Reflecting on his favorite sequences, Watts says, "I think what we call the 'Crazy Horse' shot in Battle One, which is the long side angle shot of Gerard Butler [as King Leonidas] in his battle montage was an amazing achievement. It was really hard to photograph and put together. It's a gigantic shot. It's made of six different concurrent photographic elements, shot at high speed. It's got all digital backgrounds, spears and blood -- that was a huge achievement. Also, a couple shots that Scanline did of some Persian ships crashing against the rocks, I was really happy with that because it was a scene that everybody knew would be really expensive.

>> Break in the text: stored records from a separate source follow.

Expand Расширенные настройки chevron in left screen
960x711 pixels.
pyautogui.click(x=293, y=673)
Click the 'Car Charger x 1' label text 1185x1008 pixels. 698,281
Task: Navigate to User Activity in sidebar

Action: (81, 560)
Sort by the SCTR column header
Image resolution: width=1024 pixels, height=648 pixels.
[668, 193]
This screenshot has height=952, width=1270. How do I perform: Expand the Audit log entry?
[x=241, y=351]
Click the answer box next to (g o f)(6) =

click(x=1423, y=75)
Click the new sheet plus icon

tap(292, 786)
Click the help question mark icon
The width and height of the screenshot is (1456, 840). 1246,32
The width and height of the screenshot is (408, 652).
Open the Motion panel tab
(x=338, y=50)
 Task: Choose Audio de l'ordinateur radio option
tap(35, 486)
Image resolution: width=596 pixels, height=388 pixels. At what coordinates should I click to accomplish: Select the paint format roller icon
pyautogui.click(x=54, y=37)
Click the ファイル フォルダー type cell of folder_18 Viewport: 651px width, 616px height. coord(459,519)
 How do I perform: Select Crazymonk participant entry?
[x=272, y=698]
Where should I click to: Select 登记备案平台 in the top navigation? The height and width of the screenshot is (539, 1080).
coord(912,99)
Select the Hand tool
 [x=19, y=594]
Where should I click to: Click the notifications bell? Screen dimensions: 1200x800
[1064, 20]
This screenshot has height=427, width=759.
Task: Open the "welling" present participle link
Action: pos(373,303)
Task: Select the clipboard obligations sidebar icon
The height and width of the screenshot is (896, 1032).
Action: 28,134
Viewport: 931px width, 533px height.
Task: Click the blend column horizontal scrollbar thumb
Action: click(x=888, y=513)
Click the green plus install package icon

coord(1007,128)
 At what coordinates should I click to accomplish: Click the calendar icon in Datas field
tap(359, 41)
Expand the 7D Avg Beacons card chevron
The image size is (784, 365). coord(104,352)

Nobody was quite sure how to shoot it, so there was some pressure to cut it out of the movie. People were saying it's too expensive, but Zack and I both said, 'You can't do a reverse to nothing. You have to have the boats. We can't cut it out.' All eyes were on us as we tried to figure it out. We decided to go all CG because there was no tank facility to shoot it and there was no budget to build a giant boat model. No one believed it could be done, but we teamed up with Scanline of Germany, which did some water work on Poseidon. They got it. We showed them the frame from the book and if you compare the frame from the book to the frame from the movie, it's just amazing how they did it. Not only did they make completely convincing water and ships, but they also went through the trouble to make all this secondary animation of Persians falling off masts and smashing on rocks. When people start watching this on DVD, I think they will really appreciate the amount of effort that went into those shots because there is so much action happening. It's a 115 frame shot so people won't see it in the movie, but on DVD people will be stunned when they see it."